LANSDALE, Pa., Feb. 26 /PRNewswire/ -- In this recession, healthcare payers are challenged to do more with less, while delivering the same value to their members. For help reviewing complex or controversial appeal denials, they can find an independent review organization (IRO) through NAIRO (www.nairo.org), a national trade organization of IROs.
NAIRO members embrace an independent, evidence-based approach to medical review for resolving coverage disputes between enrollees and their health plans. The organization works to promote the value and integrity of the independent medical review process.
"Many states and the federal government require a timely independent review of denied appeals," said Joyce Muller, president of NAIRO (www.nairo.org). "During a recession payers are forced to cut costs, and outsourcing their medical claims and appeals decisions to IROs is even more compelling."
Specialty-matched reviews at lower costs
The number of medical specialties is growing and it would cost a payer millions of dollars to build and maintain an in-house panel of medical specialists that could provide the same clinical expertise found in an IRO. IROs recruit, train, credential and manage hundreds of specialists and subspecialists who are up-to-date on current treatments, procedures and technologies in their fields. Because they provide the clinical depth a payer cannot afford to maintain on staff, IROs can meet most regulatory, payer and member needs by providing unbiased, evidence-based decisions at lower costs. This reduces payer administrative costs, the number of subscriber appeals and potential litigation.
According to Muller, accredited IROs, like the 16 members of NAIRO, provide matched specialist clinicians with credentials similar to the provider recommending a treatment under appeal.
Because payers cannot employ every "same-kind" specialist needed to review subscribers' appeals as federal and state laws require, they can incorrectly approve or deny the appeal based on inadequate knowledge. This undercuts their profitability and consistency of coverage determinations.
Improving coverage policy accuracy
Although ERISA, Department of Labor and most state regulations call for independent review of appeals, many payers are handling appeals internally to save costs.

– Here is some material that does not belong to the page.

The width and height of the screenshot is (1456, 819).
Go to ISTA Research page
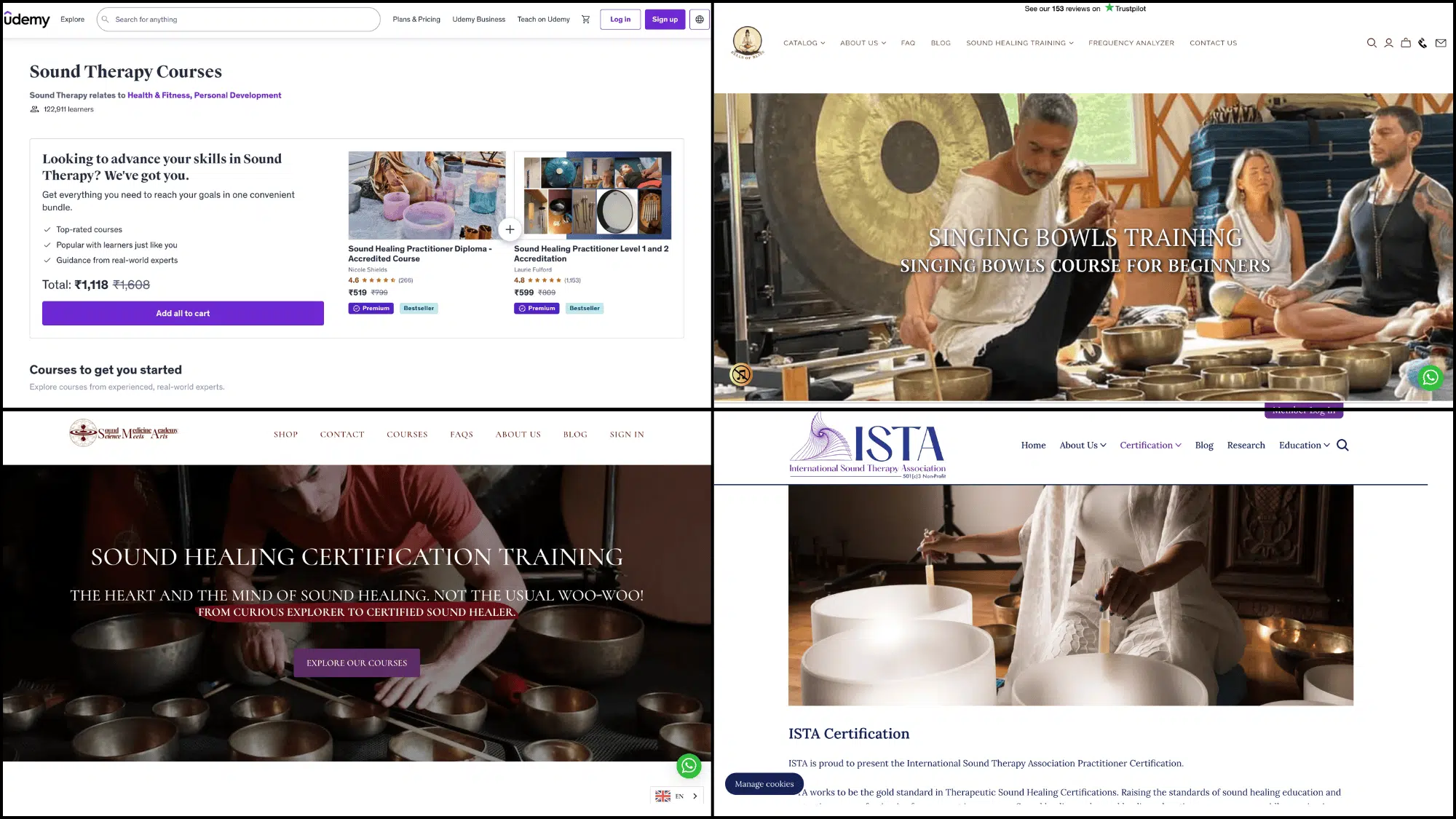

But, this practice may increase their costs and raise the potential for litigation based on member-perceived conflict of interest. Evidence-based evaluations by IROs support these laws and can reduce the chance of paying questionable or unnecessary claims, while providing a more defensible, evidence-based determination that decreases re-examining cases that have been appealed.
Using an IRO, payers can avoid setting unwanted precedents for controversial coverage of complex and critical claims. An IRO review using up-to-date coverage policies allows payers to quickly and accurately approve or deny medical treatments. By supporting their coverage policies with current medical evidence and standards of care, they reduce unnecessary appeals and lawsuits.
Increasing subscriber good will
During a recession, payers should carefully consider the hidden costs incurred by reviewing appeals internally with the cost of using an IRO. Independent medical reviews by IROs ensure subscribers receive their coverage benefits without administrative delay, while providing objective support for payers.
"Research by some of our members shows a return on investment of $15 to $20 for each dollar spent on appeals reviewed by the IRO," Muller said. "Unbiased medical reviews also improve good will between payers and subscribers, increase enrollments and reduce litigation opportunities."